Neon Samurai I - under the black rainbow (Christian Günther)

under the black rainbow neon samurai

Books on Demand (2019)
Taschenbuch, 216 Seiten, 11,99 EUR
ISBN: 978-3750405424

Genre: Cyberpunk / Dystopie


Klappentext

Hamburg, 2069.
Die zerstörte Klimakuppel überspannt die Stadt wie ein schwarzer Regenbogen. In den Straßen herrscht das Gesetz des Stärkeren. Eine fiebernde Welt, in der die einen dem Traum der Verschmelzung von Mensch und Maschine folgen, während die anderen um ihr nacktes Überleben kämpfen.

Chill verlässt die Zone, ein heruntergekommenes Randgebiet, und sucht sein Glück im Neon der Stadt.

Alya handelt als Chip-Dealerin mit den Träumen anderer.

Jed schlägt sich als Grubenkämpfer mit Skateboard und Krallenhandschuh durch.
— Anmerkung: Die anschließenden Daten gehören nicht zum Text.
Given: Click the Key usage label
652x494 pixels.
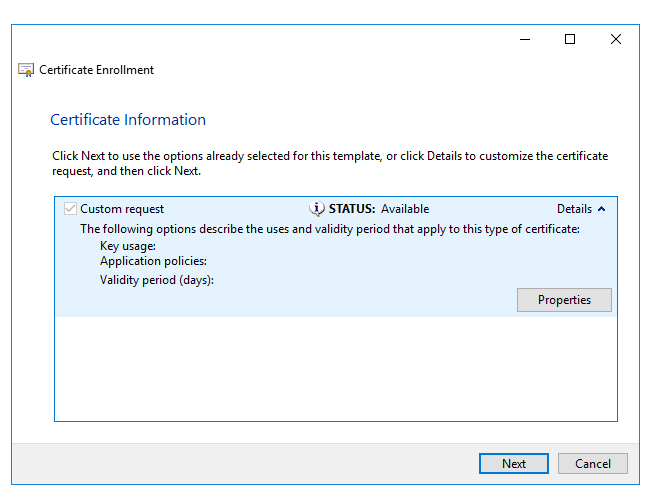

Alle drei stellen fest, dass ihre Wege miteinander vernetzt sind. Während sie einer Spur von toten Hackern, geheimen Datenknoten und unberechenbaren Soldaten folgen, stürzen Giftwolken und Stromausfälle die Stadt ins Chaos. Trägt womöglich einer von ihnen die Schuld daran?

Es sind die Tage, in denen es beginnt, Elektrostatik zu regnen.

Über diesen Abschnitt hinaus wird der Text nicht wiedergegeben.